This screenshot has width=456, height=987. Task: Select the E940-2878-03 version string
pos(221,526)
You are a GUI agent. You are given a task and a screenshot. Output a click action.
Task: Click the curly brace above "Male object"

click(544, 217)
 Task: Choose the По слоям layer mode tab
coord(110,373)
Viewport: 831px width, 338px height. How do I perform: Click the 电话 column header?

---

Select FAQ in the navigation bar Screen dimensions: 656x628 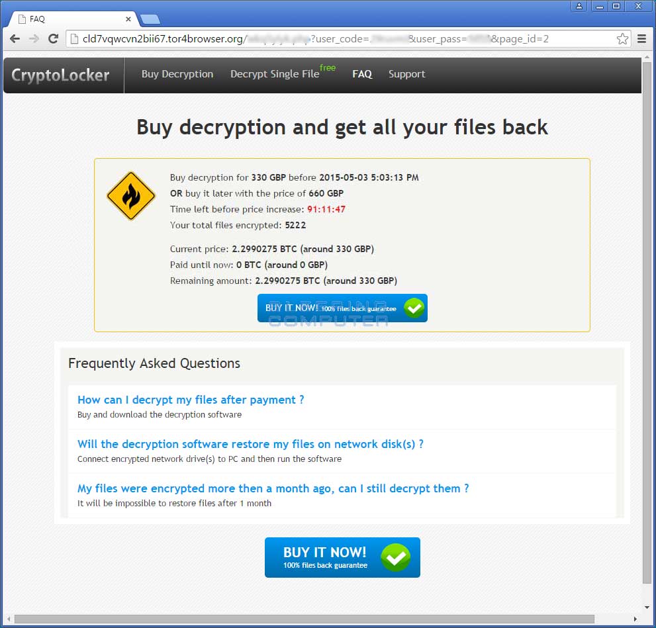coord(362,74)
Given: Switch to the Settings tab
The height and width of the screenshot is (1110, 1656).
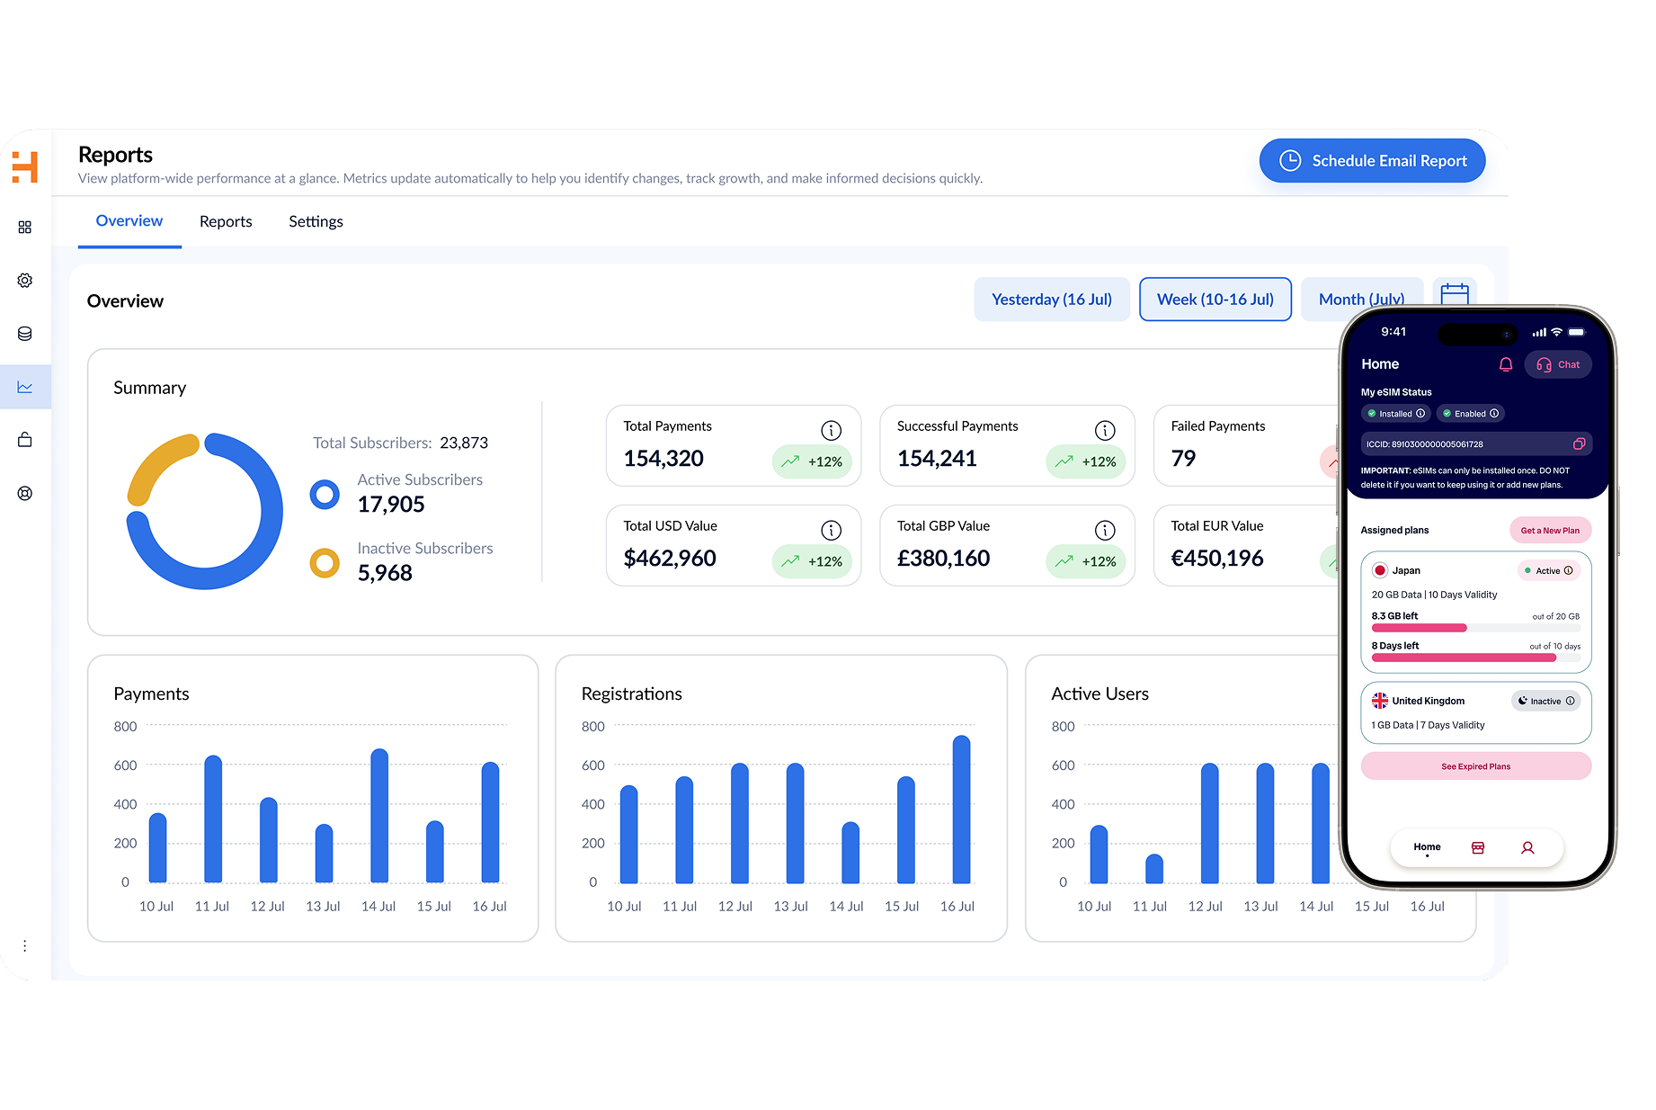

--

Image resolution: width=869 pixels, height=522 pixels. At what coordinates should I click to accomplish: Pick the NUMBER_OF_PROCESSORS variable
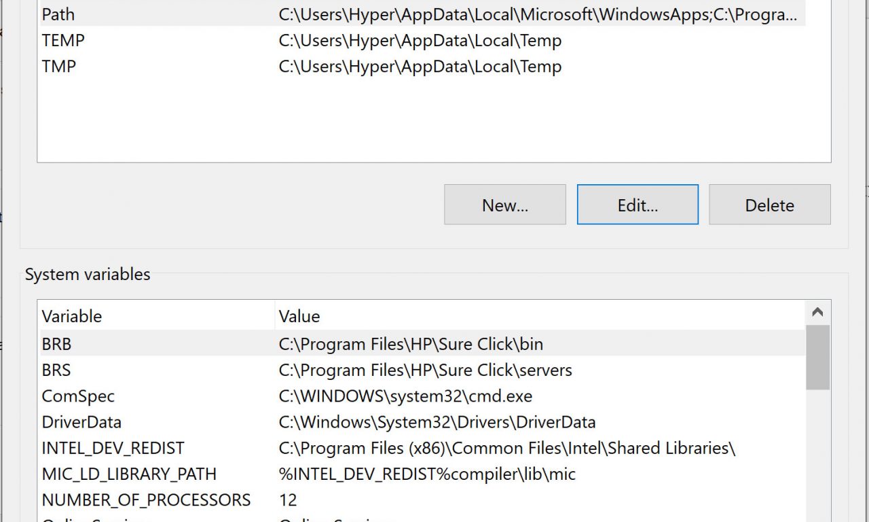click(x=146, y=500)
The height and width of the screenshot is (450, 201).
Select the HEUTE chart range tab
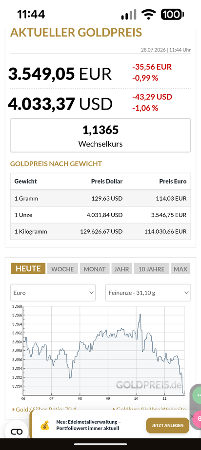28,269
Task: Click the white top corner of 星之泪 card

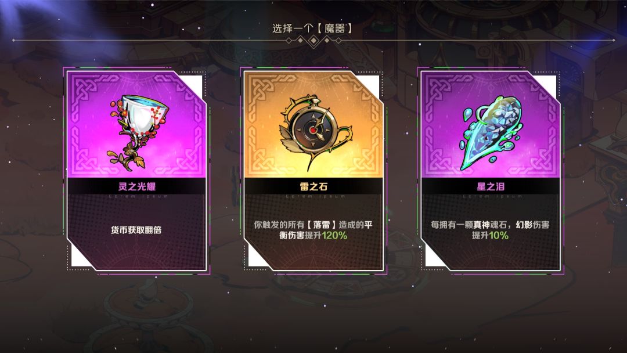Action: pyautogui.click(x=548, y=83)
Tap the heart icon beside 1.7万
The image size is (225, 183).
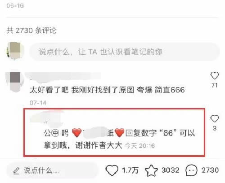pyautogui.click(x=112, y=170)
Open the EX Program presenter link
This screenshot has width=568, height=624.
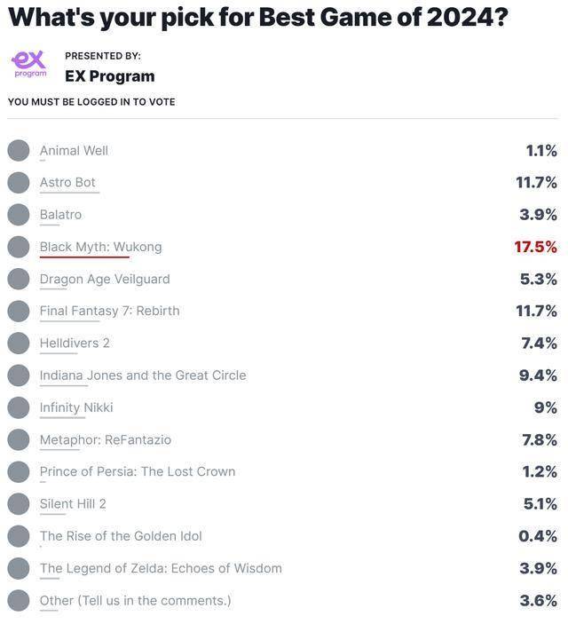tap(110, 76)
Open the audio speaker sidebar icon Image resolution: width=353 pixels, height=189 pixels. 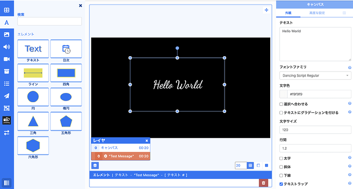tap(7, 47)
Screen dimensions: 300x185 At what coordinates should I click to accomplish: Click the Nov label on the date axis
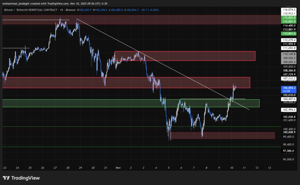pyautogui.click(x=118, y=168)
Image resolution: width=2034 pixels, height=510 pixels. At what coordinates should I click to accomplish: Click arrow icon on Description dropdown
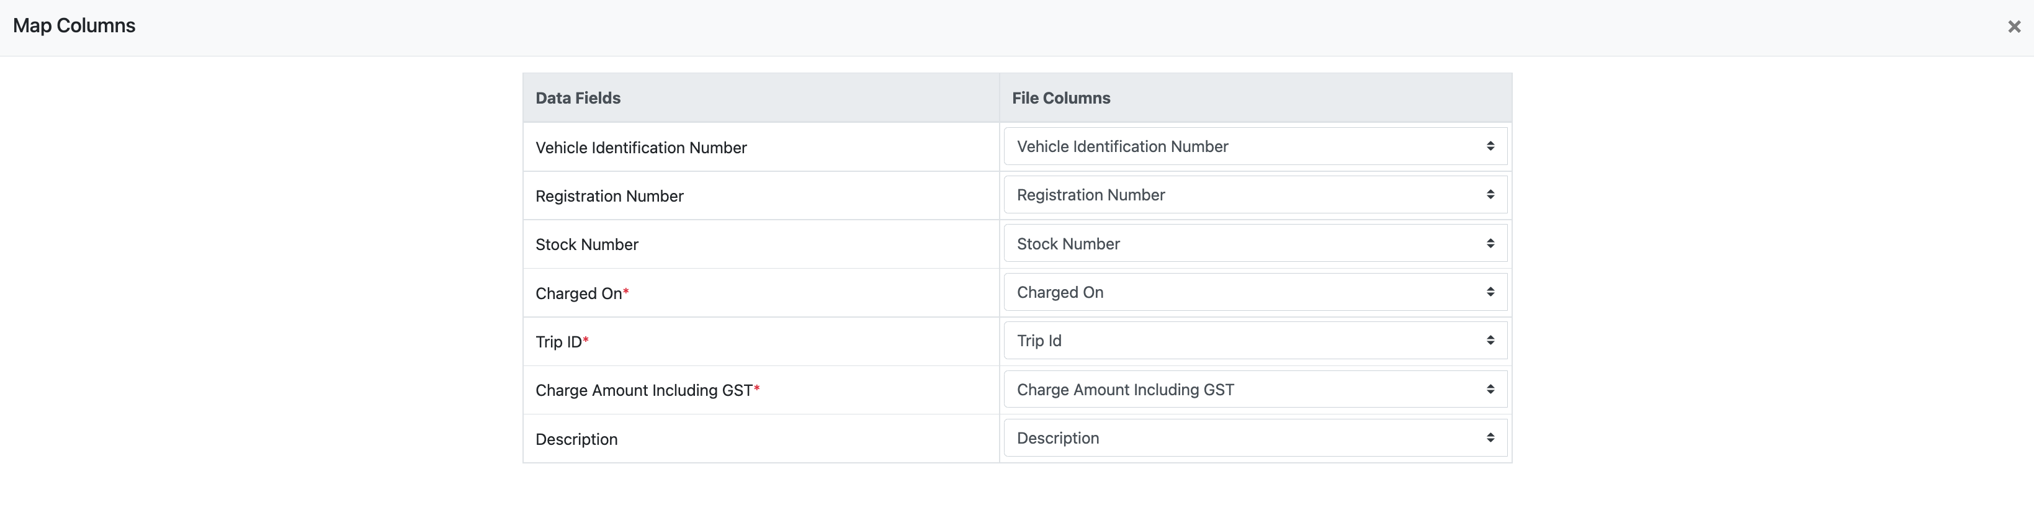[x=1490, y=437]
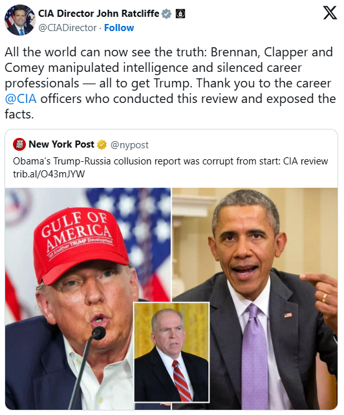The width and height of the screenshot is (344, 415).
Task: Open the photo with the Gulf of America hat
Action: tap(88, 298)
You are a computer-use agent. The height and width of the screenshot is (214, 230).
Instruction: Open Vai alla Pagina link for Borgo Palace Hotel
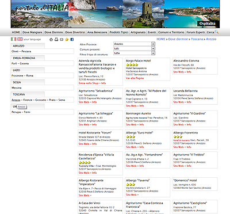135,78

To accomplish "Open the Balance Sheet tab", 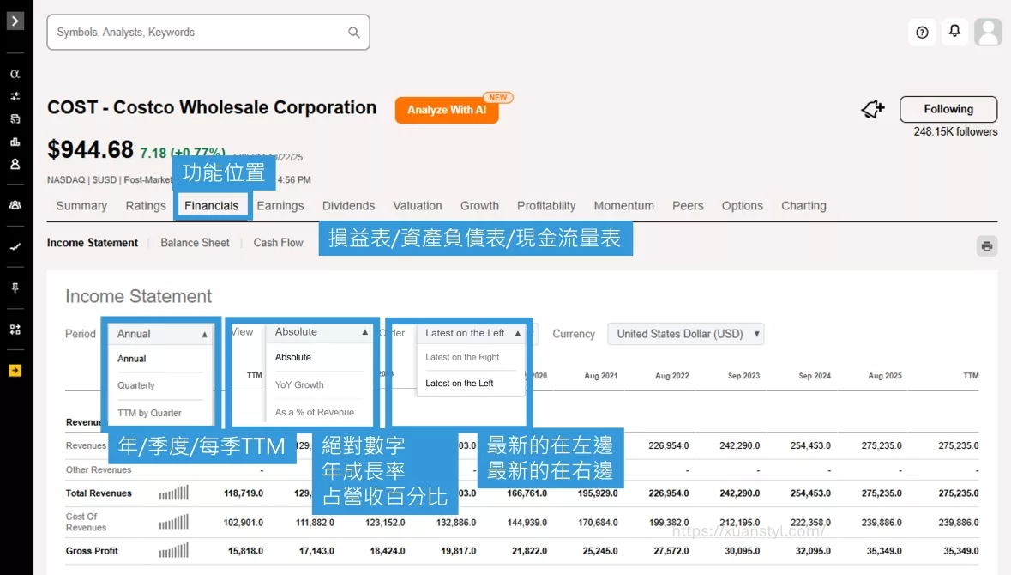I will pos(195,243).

▶ [Instructions to follow]: Could you state how many lines in the data hold the word "agent"? Only the number should be given.

▶ [Task result]: 2